§ **Material supplied**
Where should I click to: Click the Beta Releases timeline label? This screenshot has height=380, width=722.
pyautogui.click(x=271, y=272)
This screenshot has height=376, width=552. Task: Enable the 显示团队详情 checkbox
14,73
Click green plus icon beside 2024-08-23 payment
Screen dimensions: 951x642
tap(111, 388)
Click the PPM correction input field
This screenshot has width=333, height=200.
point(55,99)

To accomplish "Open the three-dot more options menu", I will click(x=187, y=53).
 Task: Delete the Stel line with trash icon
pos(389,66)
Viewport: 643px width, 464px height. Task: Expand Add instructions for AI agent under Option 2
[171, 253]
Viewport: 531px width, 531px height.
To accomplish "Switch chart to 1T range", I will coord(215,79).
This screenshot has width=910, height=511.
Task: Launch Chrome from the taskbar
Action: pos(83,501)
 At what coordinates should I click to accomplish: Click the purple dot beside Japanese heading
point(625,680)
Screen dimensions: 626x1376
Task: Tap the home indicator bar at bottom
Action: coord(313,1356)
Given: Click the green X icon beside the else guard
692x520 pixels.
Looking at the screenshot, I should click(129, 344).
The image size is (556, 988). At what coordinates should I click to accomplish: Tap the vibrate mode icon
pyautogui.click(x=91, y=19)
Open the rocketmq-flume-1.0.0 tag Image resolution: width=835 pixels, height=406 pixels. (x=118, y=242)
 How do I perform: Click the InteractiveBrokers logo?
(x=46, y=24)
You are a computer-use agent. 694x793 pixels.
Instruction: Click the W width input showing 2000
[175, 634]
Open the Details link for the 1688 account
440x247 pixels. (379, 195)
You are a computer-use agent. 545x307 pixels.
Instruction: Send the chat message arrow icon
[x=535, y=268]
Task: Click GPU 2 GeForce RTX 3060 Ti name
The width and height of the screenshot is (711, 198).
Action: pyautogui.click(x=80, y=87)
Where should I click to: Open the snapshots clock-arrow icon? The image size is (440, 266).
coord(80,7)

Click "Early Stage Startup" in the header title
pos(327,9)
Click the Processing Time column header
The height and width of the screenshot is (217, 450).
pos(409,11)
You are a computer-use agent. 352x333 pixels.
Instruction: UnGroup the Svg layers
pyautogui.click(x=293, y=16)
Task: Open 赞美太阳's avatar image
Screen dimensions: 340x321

§ **Problem description**
Report every line of the data above that contains the string "green" by copying it in full.

§ **Response to the task**
Click green plus icon beside 2024-08-23 payment
Given: Click the green X icon beside the else guard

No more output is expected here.